***** AVAILABLE RECORDS *****

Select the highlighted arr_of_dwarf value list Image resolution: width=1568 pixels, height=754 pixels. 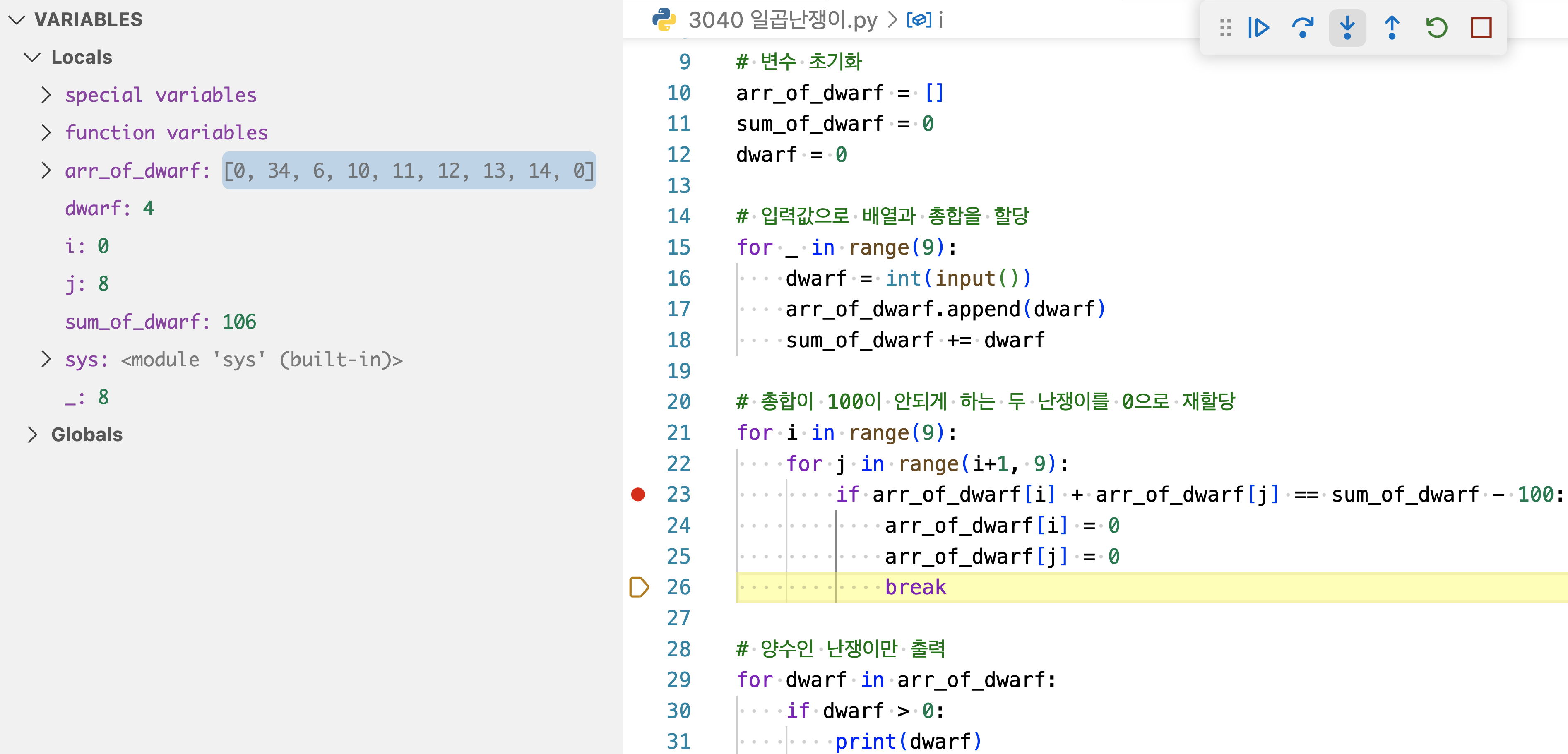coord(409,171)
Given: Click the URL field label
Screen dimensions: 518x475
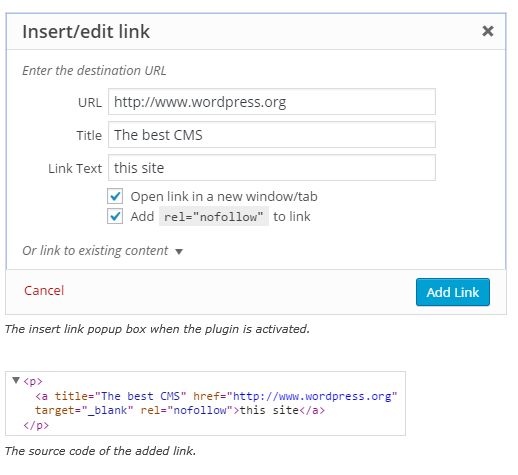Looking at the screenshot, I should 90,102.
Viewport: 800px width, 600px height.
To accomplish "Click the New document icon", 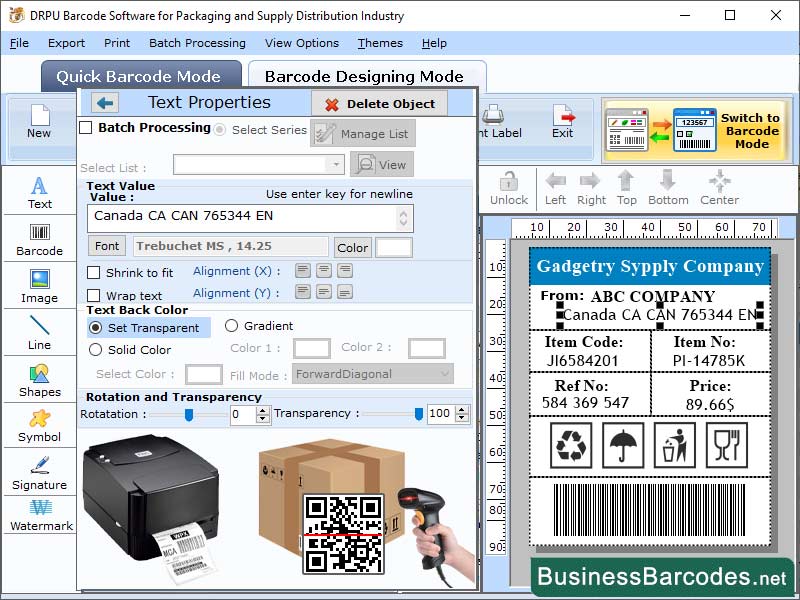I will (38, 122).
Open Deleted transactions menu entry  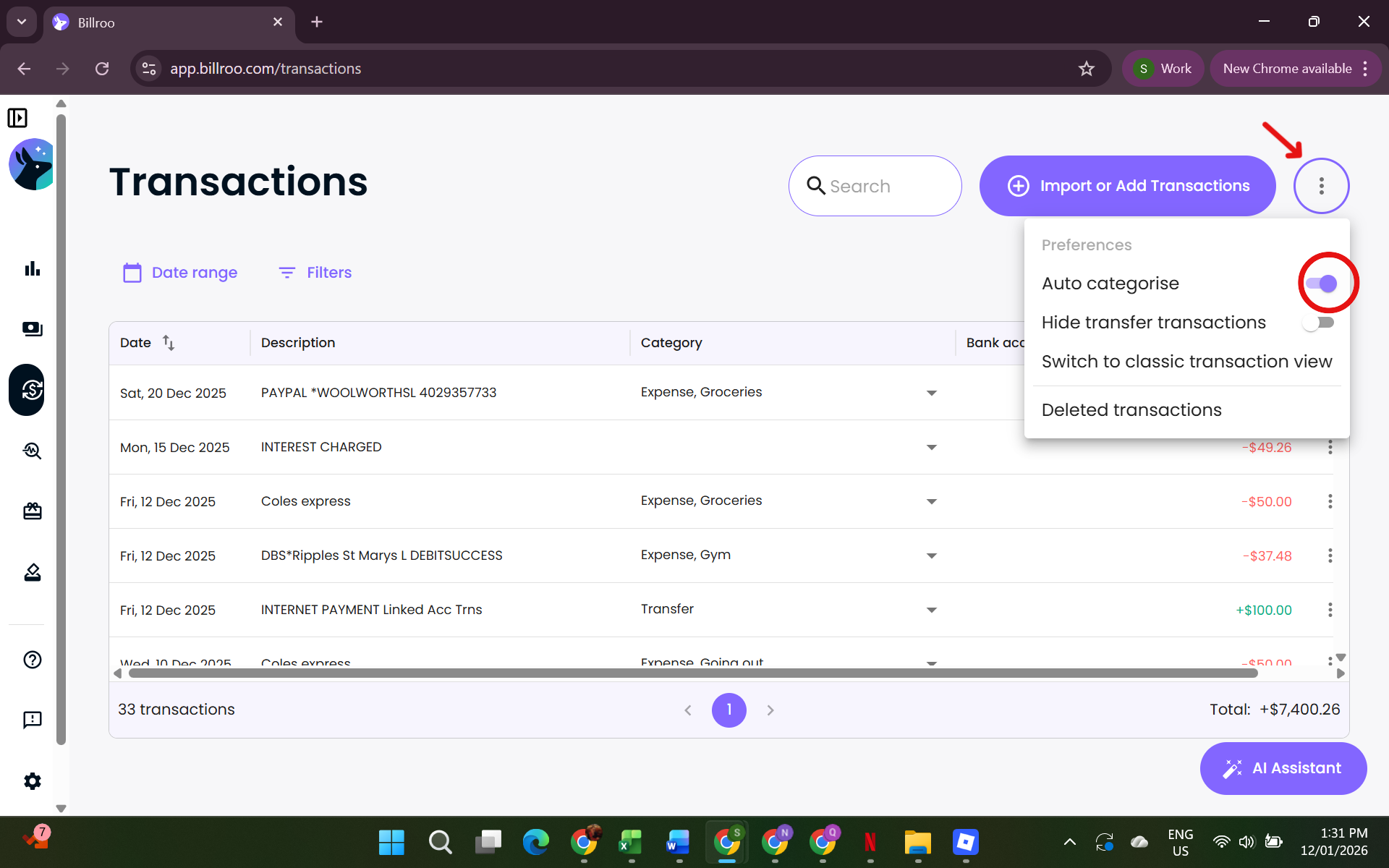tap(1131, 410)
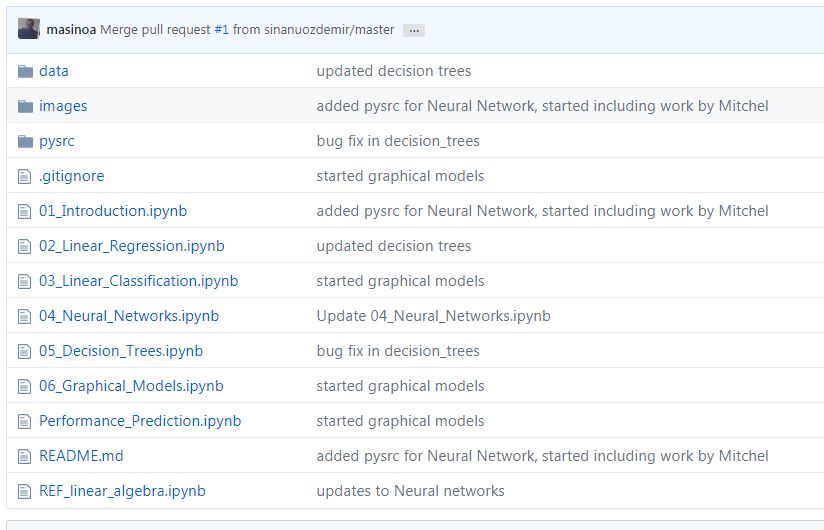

*****
***** AVAILABLE RECORDS *****

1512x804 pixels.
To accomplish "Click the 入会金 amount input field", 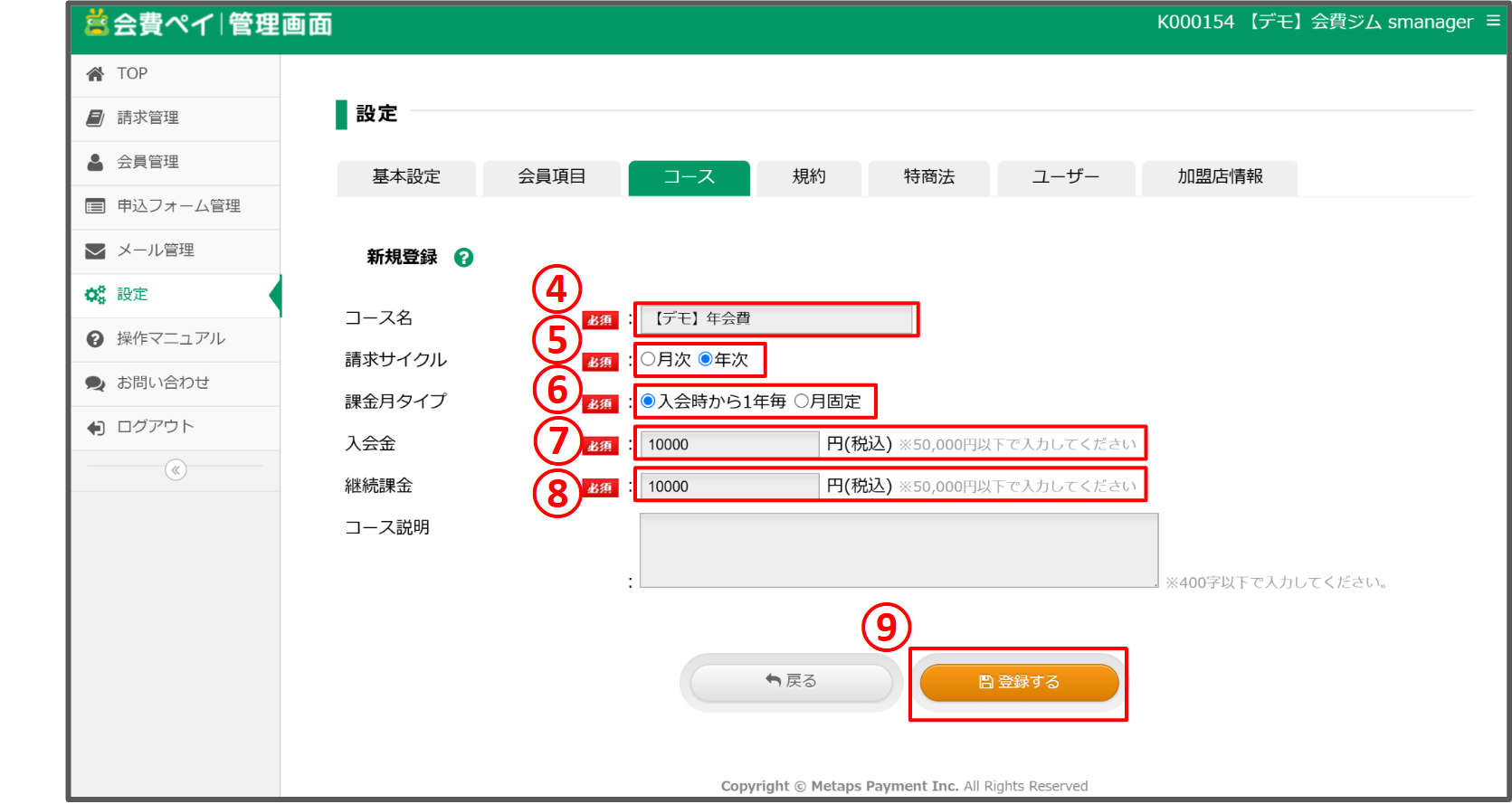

*****
***** AVAILABLE RECORDS *****

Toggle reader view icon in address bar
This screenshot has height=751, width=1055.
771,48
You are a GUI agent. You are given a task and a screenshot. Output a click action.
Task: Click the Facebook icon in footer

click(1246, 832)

*****

STATED TASK. Copy out the items from the line with "Toggle reader view icon in address bar" up to and including the line with "click(1246, 832)".

CORRECT OUTPUT.
Toggle reader view icon in address bar
This screenshot has height=751, width=1055.
771,48
You are a GUI agent. You are given a task and a screenshot. Output a click action.
Task: Click the Facebook icon in footer

click(1246, 832)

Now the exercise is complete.